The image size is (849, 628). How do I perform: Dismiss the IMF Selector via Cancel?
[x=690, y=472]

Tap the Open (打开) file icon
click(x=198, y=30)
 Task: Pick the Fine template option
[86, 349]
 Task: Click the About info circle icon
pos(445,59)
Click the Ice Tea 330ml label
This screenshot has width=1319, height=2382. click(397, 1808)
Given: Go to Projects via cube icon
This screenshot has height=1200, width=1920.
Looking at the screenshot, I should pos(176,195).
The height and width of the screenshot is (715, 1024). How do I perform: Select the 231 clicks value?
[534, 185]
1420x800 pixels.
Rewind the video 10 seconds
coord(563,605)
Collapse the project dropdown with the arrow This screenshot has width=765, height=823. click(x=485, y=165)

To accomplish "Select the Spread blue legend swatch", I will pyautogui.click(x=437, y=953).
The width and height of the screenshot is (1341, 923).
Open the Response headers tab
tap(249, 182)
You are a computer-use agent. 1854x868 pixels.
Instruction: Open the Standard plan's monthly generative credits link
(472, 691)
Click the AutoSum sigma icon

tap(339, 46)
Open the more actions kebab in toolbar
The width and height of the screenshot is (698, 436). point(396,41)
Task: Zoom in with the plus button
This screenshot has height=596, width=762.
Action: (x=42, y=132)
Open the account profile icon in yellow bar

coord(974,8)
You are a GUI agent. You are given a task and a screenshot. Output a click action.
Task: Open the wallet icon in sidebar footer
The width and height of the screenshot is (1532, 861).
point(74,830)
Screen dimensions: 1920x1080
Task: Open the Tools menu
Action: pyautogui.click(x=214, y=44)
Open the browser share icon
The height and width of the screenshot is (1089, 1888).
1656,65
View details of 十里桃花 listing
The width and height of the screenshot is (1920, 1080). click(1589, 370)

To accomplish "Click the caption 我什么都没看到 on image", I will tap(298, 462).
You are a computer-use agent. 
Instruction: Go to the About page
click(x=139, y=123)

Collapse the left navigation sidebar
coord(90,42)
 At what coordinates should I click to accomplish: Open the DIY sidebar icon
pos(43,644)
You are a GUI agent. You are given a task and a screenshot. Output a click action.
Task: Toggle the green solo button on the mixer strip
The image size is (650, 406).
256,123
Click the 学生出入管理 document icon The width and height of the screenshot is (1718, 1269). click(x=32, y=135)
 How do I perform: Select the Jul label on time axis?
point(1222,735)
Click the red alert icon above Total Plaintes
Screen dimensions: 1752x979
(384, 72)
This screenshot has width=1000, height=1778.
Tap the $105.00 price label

▬▬▬▬▬▬

# Challenge
Please repeat everything from the line containing "View details of 十里桃花 listing" down to the line containing "coord(90,42)" in the data above, keeping each line exactly as it stands.

# Reply
View details of 十里桃花 listing
The width and height of the screenshot is (1920, 1080). click(1589, 370)

To accomplish "Click the caption 我什么都没看到 on image", I will tap(298, 462).
You are a computer-use agent. 
Instruction: Go to the About page
click(x=139, y=123)

Collapse the left navigation sidebar
coord(90,42)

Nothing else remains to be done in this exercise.